FORTUNE — For virtually every rising executive, it seems as though finding a mentor along the way is key. Xerox (XRX) CEO Ursula Burns didn’t have to look very far to find hers early on. It was her mom.
“My mother was an amazing woman,” she said Tuesday at Fortune’s Most Powerful Women dinner in New York City, where some of the most influential women in business, media and politics gathered. At cocktail hour, Chelsea Clinton chatted it up with the likes of Barbara Walters and Meredith Whitney.
But it was mostly Burns who moved the room with the story of her mother, a single mom who raised her and her two siblings in the then drug and crime-ridden Lower East Side of Manhattan.
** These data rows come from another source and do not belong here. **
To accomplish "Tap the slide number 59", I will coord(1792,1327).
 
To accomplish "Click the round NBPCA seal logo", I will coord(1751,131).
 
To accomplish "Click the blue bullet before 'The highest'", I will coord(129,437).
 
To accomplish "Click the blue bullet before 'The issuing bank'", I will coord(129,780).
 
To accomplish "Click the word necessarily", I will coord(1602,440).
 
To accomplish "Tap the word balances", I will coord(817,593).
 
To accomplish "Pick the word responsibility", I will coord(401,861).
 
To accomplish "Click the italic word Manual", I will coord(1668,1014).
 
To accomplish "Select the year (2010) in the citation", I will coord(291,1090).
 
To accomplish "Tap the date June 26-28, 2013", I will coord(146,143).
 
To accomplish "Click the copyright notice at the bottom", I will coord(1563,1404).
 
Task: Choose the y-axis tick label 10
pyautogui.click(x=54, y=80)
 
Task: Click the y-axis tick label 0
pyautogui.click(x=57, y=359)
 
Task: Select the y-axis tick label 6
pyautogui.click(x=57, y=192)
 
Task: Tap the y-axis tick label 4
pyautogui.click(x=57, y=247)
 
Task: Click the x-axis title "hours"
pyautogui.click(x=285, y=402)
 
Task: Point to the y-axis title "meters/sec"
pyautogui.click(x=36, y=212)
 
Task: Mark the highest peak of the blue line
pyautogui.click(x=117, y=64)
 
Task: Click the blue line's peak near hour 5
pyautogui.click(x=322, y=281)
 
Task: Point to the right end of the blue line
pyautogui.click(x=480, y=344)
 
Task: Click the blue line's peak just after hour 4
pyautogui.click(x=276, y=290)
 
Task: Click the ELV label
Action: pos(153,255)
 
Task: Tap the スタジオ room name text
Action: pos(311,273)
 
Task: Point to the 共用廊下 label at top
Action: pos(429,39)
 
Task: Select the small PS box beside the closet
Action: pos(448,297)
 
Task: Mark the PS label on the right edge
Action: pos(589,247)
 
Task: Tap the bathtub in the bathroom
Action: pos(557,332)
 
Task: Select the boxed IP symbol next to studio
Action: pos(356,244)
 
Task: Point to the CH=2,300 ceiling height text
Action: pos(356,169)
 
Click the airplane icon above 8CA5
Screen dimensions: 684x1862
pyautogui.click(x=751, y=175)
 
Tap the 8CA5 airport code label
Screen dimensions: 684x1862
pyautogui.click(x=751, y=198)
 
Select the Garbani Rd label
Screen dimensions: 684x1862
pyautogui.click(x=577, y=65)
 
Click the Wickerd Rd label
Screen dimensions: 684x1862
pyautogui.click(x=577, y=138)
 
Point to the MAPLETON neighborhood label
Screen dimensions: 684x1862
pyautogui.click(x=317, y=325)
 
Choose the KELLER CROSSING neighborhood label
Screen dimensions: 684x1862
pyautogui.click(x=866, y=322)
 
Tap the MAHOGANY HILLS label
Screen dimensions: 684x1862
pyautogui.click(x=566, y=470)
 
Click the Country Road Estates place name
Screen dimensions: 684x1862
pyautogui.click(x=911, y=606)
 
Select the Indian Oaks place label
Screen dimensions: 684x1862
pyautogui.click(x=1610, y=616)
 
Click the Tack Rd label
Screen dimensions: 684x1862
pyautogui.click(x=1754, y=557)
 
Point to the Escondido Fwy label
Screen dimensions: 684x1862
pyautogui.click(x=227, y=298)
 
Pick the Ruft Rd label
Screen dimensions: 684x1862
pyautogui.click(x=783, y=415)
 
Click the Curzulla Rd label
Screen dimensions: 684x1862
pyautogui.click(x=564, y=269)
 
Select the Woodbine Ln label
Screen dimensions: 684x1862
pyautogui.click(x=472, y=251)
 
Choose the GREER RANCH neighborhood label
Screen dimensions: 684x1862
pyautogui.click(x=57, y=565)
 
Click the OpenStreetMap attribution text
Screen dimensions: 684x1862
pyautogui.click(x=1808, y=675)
One of the most important lessons Burns learned from her: Do what you love.
“You have to first love it and then you’ll be good at it,” Burns said, adding that she has passed a similar philosophy to her own children. “Relax and go after something that you love.”
It’s that mindset that seems to have carried her through her journey up Xerox’s corporate ladder, beginning as a summer engineering intern in 1980 and then rising to president of the print giant in 2002. In 2009, she was named CEO – becoming the first black woman to head a Fortune 500 company.
Her path to the top wasn’t without its own twists, though. Several years into her career as head of manufacturing, Burns decided to leave Xerox for Dell at a time when the printing company was in turmoil. After Burns let human resources know, the power-broker Vernon Jordan, a member of Xerox’s board of directors, called her up to convince her to stay. Burns recalled Jordan telling that her leaving and being so essential to the company could signal a loss of confidence in Xerox during a tumultuous time. Plus the company invested in her growth for so many years.
It was then that Burns realized there were bigger things at stake. So she went with the bigger calling and stayed.